South Carolina basketball beat writer David Cloninger looks at every other team in the SEC as the season approaches.
2012-13 record (SEC finish): 19-12, 9-9 (T-8th)
Coach (record at school, years; overall record, years): Johnny Jones (19-12, second year; 224-174, 14th year)
Top returners: F Johnny O’Bryant (13.6 ppg, 8.7 rpg); G Anthony Hickey (11.2 ppg, 3.5 rpg); F Shavon Coleman (10.5 ppg, 5.9 rpg)
Biggest losses: Charles Carmouche (10.7 ppg, 3.9 rpg); Andrew Del Piero (4.3 ppg, 3.1 rpg); Eddie Ludwig (3.3 ppg, 2.9 rpg)
It’s been a strange trip for LSU, that prideful bunch that has boasted at least three of the SEC’s all-time greatest players (more, depending on who you ask). SEC champs in 2009 under first-year coach Trent Johnson, the Tigers suffered through two miserable seasons before showing signs of the rebuilding process in 2012. Then Johnson abruptly left for TCU, and Johnny Jones was hired.
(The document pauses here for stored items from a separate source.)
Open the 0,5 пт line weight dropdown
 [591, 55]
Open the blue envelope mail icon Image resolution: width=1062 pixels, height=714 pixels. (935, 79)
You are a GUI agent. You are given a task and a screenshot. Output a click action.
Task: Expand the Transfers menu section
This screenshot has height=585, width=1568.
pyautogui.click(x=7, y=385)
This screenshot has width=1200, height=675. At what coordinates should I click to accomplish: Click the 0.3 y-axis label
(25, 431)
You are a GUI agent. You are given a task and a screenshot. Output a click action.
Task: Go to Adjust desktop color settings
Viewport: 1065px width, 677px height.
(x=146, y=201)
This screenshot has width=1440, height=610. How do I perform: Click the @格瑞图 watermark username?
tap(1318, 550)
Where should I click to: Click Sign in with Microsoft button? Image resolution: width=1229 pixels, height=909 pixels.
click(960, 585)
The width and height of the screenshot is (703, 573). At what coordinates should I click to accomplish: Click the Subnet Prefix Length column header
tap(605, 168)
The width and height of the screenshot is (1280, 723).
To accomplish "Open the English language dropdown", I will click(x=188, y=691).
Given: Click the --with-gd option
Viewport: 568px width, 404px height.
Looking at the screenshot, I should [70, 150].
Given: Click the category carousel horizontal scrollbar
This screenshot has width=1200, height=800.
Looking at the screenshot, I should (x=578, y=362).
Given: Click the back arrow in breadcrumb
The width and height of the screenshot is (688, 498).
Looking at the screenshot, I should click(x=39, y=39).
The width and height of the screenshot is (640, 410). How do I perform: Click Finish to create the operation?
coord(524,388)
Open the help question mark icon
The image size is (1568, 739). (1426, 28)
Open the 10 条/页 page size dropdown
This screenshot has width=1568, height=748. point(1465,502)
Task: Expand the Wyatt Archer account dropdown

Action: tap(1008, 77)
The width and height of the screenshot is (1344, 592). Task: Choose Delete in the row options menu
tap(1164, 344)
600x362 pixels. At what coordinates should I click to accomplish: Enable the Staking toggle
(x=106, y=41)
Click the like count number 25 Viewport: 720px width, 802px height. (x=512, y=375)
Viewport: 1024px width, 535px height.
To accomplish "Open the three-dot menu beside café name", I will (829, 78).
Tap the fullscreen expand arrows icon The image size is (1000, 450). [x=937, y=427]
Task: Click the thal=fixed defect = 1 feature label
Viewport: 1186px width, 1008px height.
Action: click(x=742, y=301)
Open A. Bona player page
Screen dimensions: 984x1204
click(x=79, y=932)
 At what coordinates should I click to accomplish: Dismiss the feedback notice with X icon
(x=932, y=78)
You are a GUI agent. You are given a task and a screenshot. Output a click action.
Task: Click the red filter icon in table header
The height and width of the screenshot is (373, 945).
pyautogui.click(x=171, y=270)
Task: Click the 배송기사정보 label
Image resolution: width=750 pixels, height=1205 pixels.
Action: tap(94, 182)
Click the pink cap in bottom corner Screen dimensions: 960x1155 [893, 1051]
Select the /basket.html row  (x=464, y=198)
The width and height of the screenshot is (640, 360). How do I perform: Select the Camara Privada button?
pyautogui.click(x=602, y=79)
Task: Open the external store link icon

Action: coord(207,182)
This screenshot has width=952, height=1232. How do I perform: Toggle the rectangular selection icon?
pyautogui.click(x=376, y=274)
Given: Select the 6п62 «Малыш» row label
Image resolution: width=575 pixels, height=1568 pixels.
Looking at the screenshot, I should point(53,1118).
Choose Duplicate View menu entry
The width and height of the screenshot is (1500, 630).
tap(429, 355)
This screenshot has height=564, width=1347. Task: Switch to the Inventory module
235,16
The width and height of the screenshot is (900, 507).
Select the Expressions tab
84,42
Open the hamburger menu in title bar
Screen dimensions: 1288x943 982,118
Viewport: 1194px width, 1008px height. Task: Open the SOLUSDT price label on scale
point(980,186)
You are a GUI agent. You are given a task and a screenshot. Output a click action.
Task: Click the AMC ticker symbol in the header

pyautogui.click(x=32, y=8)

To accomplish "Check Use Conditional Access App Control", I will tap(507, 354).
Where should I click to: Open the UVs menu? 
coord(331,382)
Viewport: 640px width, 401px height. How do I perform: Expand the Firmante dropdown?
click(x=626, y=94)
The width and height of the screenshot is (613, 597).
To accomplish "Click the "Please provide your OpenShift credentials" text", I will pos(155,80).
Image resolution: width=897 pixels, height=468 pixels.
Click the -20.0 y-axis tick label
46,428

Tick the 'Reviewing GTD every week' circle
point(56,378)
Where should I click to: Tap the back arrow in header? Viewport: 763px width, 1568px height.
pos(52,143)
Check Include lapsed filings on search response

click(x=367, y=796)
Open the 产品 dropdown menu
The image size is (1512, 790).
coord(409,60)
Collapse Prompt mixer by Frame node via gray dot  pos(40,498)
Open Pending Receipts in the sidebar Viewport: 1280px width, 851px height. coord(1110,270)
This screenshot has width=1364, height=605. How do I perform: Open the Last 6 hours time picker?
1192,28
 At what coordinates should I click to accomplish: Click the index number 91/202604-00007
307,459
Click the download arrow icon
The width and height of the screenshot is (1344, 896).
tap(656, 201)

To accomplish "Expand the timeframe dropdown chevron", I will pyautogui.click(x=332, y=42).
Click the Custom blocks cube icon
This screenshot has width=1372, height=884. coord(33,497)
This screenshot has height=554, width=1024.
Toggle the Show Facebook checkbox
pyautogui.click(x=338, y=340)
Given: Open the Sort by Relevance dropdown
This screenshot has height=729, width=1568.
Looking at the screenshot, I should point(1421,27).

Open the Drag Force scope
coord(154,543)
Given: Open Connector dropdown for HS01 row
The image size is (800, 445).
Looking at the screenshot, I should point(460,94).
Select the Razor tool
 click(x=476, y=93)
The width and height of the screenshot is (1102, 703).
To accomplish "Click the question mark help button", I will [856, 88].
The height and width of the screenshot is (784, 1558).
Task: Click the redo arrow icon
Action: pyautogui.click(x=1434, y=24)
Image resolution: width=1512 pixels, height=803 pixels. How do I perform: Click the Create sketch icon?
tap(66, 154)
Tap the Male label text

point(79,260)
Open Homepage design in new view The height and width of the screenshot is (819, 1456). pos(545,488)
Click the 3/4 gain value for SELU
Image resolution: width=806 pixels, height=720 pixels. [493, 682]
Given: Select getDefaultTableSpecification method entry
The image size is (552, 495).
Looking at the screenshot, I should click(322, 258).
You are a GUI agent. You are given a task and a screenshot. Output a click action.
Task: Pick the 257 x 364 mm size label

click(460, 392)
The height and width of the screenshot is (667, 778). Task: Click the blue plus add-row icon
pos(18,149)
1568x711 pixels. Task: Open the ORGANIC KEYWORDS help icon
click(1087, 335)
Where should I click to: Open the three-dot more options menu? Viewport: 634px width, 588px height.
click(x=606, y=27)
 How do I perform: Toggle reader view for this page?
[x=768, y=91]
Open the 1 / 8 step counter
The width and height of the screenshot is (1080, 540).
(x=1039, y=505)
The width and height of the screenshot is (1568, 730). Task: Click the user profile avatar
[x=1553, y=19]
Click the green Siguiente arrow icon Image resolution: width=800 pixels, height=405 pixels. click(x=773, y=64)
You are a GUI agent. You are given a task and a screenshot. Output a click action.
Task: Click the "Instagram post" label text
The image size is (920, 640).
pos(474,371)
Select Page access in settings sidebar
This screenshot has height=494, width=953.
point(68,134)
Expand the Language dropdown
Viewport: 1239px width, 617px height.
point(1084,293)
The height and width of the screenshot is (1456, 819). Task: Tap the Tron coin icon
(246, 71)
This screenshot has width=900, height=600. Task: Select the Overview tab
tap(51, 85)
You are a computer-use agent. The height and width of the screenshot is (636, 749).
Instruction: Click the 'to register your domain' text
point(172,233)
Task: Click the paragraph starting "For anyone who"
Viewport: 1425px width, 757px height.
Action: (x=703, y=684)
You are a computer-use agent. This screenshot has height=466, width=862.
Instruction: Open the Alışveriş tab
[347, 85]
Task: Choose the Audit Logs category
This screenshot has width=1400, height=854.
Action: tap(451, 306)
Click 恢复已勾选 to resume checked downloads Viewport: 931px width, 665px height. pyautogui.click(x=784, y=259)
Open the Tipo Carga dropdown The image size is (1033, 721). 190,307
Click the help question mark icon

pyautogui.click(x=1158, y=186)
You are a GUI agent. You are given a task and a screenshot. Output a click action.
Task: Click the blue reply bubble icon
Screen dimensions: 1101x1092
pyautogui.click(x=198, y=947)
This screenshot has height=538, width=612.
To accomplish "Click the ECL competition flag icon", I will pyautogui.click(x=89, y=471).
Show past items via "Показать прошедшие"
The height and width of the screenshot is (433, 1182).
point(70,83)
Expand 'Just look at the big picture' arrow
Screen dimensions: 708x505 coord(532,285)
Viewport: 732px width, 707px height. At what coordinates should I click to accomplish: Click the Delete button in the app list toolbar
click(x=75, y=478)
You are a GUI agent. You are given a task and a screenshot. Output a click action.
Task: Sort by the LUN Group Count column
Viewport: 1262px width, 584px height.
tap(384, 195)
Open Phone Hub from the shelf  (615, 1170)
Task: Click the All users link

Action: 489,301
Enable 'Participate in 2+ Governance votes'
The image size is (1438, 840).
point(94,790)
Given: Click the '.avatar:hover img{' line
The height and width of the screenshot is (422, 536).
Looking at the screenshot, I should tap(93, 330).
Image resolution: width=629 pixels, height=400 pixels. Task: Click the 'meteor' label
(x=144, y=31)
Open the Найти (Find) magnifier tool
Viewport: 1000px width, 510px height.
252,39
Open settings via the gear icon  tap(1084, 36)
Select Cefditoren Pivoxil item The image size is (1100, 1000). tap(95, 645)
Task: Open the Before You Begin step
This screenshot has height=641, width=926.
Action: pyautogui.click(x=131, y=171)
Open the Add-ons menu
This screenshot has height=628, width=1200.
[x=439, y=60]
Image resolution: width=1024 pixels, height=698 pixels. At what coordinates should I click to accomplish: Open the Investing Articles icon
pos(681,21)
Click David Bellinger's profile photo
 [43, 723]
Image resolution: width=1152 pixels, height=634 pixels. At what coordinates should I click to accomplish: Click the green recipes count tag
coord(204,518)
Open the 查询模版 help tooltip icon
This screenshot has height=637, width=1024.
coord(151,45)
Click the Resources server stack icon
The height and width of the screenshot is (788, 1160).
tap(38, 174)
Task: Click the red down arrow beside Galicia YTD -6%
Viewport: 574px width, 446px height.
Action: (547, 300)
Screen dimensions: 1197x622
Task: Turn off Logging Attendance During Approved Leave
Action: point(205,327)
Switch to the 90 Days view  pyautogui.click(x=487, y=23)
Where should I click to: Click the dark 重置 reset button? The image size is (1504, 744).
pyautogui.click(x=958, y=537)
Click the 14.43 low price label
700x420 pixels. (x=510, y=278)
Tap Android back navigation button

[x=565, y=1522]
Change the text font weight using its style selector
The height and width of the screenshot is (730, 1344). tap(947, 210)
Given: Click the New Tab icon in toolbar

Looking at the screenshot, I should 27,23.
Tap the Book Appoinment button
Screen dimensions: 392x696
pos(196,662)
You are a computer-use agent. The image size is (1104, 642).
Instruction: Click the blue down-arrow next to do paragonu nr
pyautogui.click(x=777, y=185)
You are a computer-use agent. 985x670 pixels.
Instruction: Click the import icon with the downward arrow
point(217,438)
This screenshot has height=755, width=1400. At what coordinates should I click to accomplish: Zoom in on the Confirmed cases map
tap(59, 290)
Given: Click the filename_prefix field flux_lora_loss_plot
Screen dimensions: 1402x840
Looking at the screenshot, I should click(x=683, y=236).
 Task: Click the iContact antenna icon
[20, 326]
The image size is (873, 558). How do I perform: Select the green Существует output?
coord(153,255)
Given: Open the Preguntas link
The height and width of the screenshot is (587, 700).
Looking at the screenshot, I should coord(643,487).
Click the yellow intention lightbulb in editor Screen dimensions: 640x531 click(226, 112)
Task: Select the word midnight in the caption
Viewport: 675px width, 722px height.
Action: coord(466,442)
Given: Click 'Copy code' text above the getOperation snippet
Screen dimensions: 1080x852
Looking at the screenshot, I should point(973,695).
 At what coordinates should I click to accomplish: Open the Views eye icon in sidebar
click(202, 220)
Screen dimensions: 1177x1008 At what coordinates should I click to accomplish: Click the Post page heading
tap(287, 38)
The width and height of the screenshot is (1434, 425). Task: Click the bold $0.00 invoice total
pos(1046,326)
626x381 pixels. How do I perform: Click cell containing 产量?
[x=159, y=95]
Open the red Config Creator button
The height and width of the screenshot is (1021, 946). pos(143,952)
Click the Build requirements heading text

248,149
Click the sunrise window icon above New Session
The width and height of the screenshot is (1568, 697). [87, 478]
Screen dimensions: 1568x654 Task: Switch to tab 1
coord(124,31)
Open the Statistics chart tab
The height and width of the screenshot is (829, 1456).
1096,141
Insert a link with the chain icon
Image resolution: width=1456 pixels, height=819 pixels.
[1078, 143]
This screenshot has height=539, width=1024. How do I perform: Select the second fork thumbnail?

Yet, as much as last year was a case of never knowing what he was going to get, native son Jones has gotten much more than a head start on making his tenure much more smooth – and successful – than Johnson. He signed a top-10 recruiting class to add to a strong returning group, and LSU is a hot pick to finish in the league’s top four and make the NCAA tournament for the first time since 2009.
It starts with the bull – forward Johnny O’Bryant, my pick for preseason player of the year, an absolute monster of a post player who can do just about anything he wants on the block. Anthony Hickey is a veteran point guard and Andre Stringer has done well at the two in the past. Newcomer Jarell Martin, a freshman from (where else?) Baton Rouge, is the latest in a long line of homegrown kids and could start right away, while freshman Jordan Mickey is a 6-foot-8 Texan who was a high priority on the recruiting trail.
Jones won’t have to adjust on the fly, as he had to so much last year, and should be better equipped to handle the end-of-season stretch. The Tigers split their final eight games last year, but this year, they have a great shot to win six of their final eight (at Kentucky and at Florida being the exceptions). Still, it looks good for LSU to have the Deaf Dome rockin’ once more.
2012-13 record (SEC finish): 22-12, 10-6 (6th) *NCAA Sweet 16
Coach (record at school, years; overall record, years): Nikki Caldwell (45-23, third year; 117-49, sixth year)
Top returners: F Theresa Plaisance (17.0 ppg, 8.3 rpg); G Danielle Ballard (12.1 ppg, 6.5 rpg); G Jeanne Kenney (5.5 ppg, 3.2 rpg)
Biggest losses: Adrienne Webb (14.6 ppg, 3.5 rpg); Bianca Lutley (10.2 ppg, 4.1 rpg); Kuaneshia Baker (2.2 ppg, 1.5 rpg)
A great example of a terrific situation being handed to a terrific coach. Van Chancellor resigned, leaving the program on high ground, and hot young coach Nikki Caldwell took over a loaded team. She has had no dropoff, winning 45 games in her first two years, advancing to one NCAA Sweet 16 and standing to be even better this season.
The Tigers return the league’s leading scorer in Theresa Plaisance. LSU has its highest preseason ranking (at least in the coaches’ poll) since 2009, checking in at No. 17. Sophomore Danielle Ballard had a monstrous freshman season and still plenty of room to grow. Freshman guard Raigyne Moncrief, the No. 6 player at her position, came all the way from Florida to play for Caldwell.
The Tigers are loaded for bear. While Tennessee and Kentucky, the old and recent stand-bys, are picked to finish at the top of the league, LSU will be circling right under them. The top seven of the SEC will be a logjam, all fighting for one of those top-four spots to get out of two days of the league tournament, and LSU could have the chops to finish above all of them.
Maybe even Tennessee and Kentucky, although the Tigers travel to each, and only host one.